▸ **What the task asks**
Rewrite the entries that begin with the line containing "Task: Click the upper tuning knob on the TV" and end with the line containing "pyautogui.click(x=643, y=121)", substituting "dial" for "knob" and changing nothing else. Return only those lines, without the pictures.

▸ **Records shown**
::::::
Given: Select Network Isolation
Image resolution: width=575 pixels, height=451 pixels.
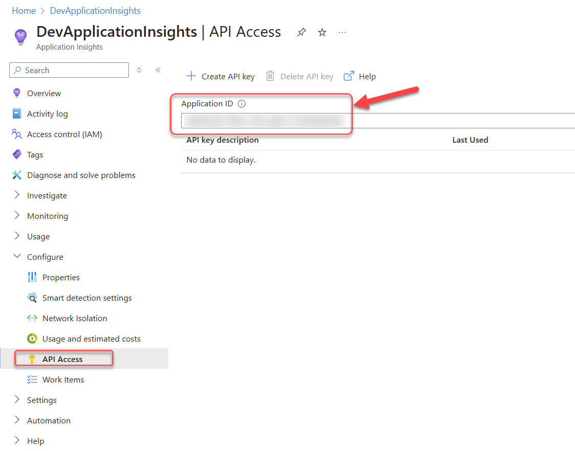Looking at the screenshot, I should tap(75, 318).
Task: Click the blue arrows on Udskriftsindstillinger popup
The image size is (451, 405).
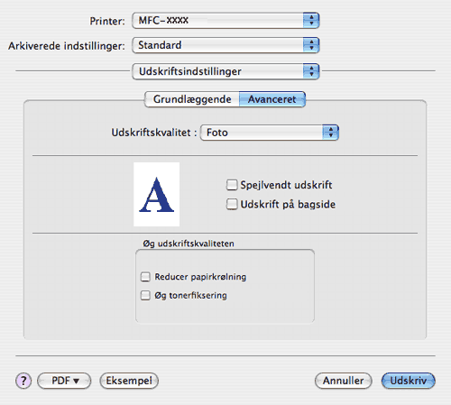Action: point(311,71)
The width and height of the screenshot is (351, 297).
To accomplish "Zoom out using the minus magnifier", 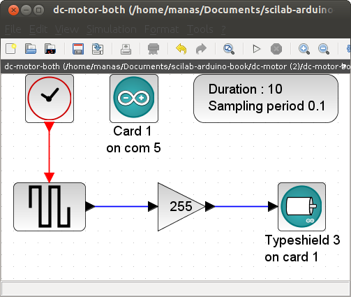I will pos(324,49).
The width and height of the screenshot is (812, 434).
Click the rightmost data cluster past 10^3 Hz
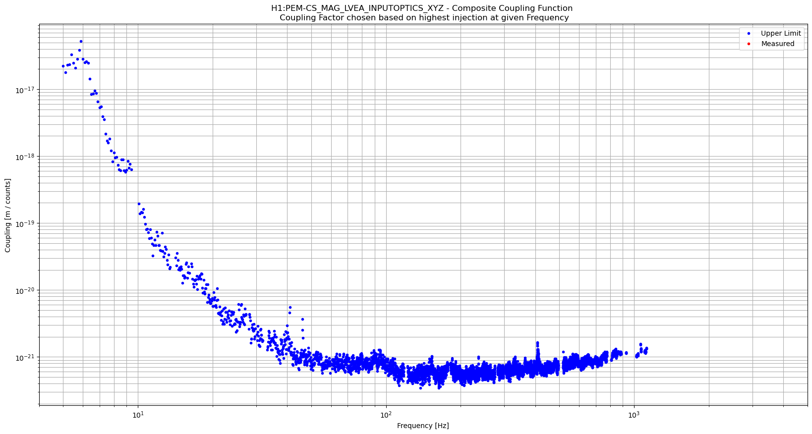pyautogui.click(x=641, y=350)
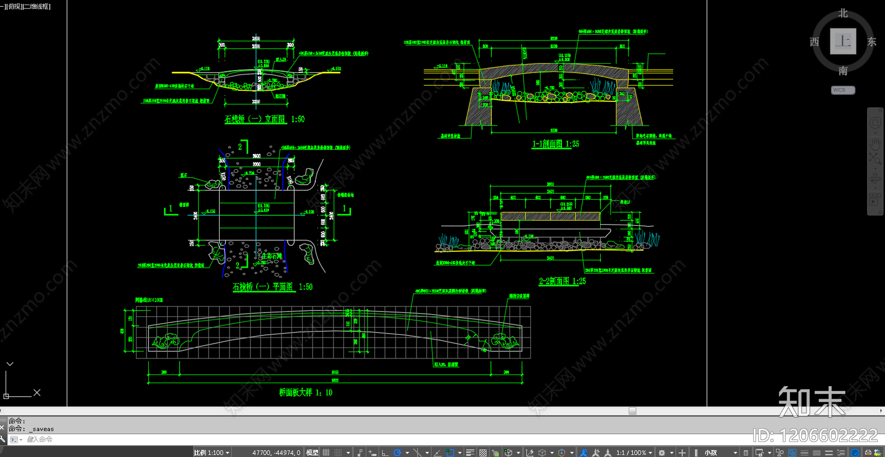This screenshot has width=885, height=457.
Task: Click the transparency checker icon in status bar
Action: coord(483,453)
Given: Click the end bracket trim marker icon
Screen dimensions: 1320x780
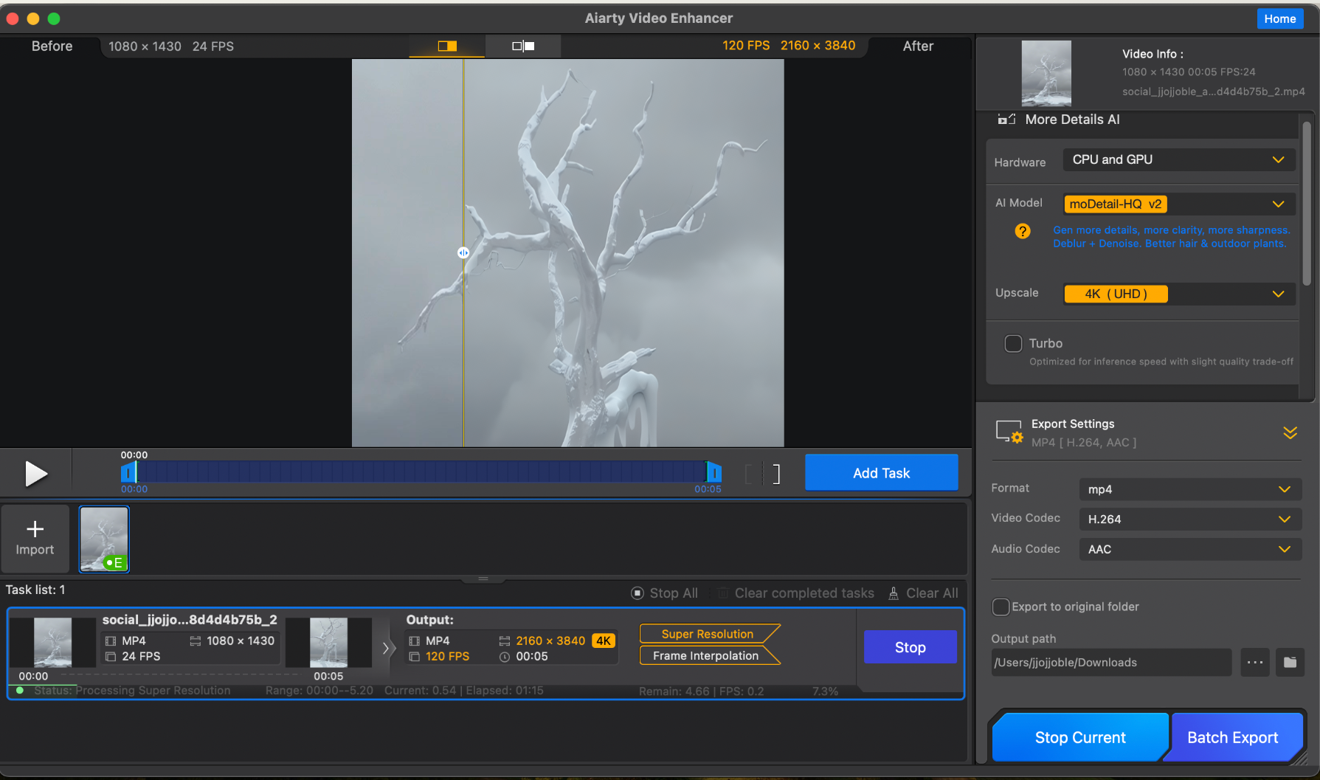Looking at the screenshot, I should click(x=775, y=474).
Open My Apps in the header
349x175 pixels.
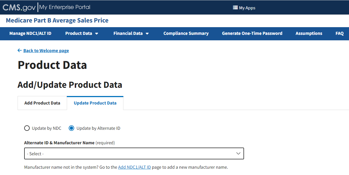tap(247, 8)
::::::
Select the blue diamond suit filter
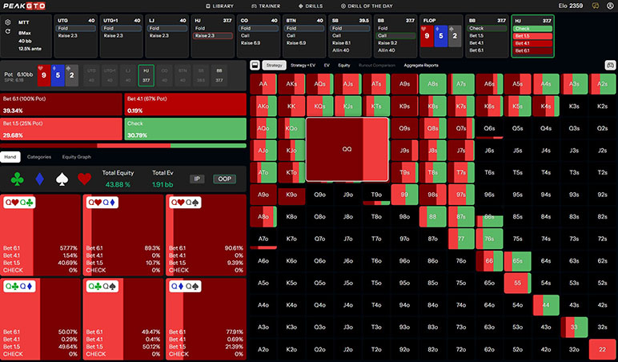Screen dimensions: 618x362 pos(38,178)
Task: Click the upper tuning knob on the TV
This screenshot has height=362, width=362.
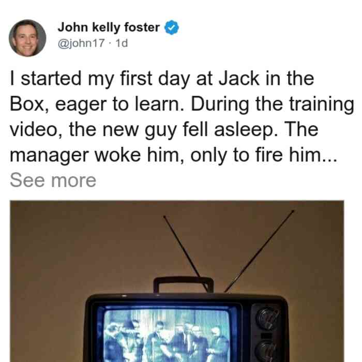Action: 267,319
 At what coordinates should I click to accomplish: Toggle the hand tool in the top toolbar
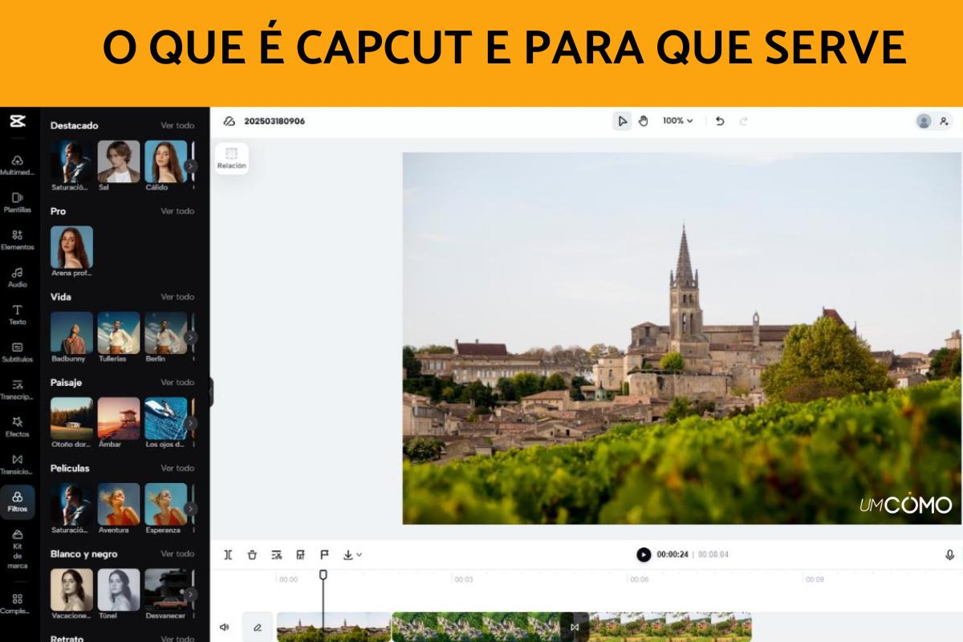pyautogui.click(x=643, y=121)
::::::
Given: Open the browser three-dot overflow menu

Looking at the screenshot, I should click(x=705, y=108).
::::::
▸ **Final answer**
Task: Click the upper tuning dial on the TV
This screenshot has height=362, width=362.
Action: 267,319
 At what coordinates should I click to accomplish: Toggle the hand tool in the top toolbar
pyautogui.click(x=643, y=121)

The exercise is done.